A debut guide offers advice on crucial steps to take before a wedding.
Sherman rests his book on a very simple premise: The more readers know about their potential spouses, the fewer nasty surprises they’ll encounter after the ceremonies. The author notes the familiar dark statistics surrounding modern unions, with up to 50% of all marriages in the United States ending in divorce. He notes that with the possible exception of career choice, the selection of a life partner is the most important decision most people will ever make.
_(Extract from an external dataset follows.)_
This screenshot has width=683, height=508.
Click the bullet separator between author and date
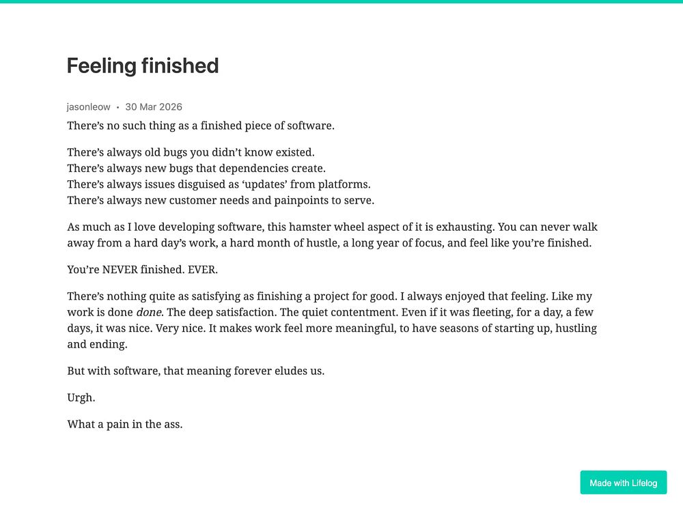click(x=117, y=107)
He intends his manual as an “insurance policy” to avoid future problems, presenting a quick distillation of the author’s experiences that is directed at a core readership of heterosexual men contemplating matrimony. (There are sketchy efforts made here to include women, and he oddly notes that “same-sex marriage data is too recent to be included.”) Sherman touches briefly on dozens of aspects of marriage, including whether or not spouses-to-be have been divorced, suffer health or genetic issues, or come to the union with outstanding debts or incompatible religious convictions. Another significant factor: whether or not a potential partner wants kids. He likewise turns readers’ attention to future concerns, bluntly warning them to examine not just bank balances, but also the compatibility of life plans. “If her career and monetary successes surpass yours, that has been known to create psychological problems,” the author warns his target audience. “She may also have high expectations of luxury vacations, second homes, yachts, or whatever.” The book wisely stresses repeatedly that readers shouldn’t be afraid to learn everything they can before tying the knot. In addition, Sherman buttresses his short chapters with useful lists of sources and suggested reading. The author’s prose is punchy and readable. Although that will come as cold comfort to romantics seeking to stress the serendipity of true love, many of Sherman’s readers will appreciate the straight talk.
A helpful, tough, practical assessment of key factors to explore in the lead-up to marriage aimed at heterosexual men.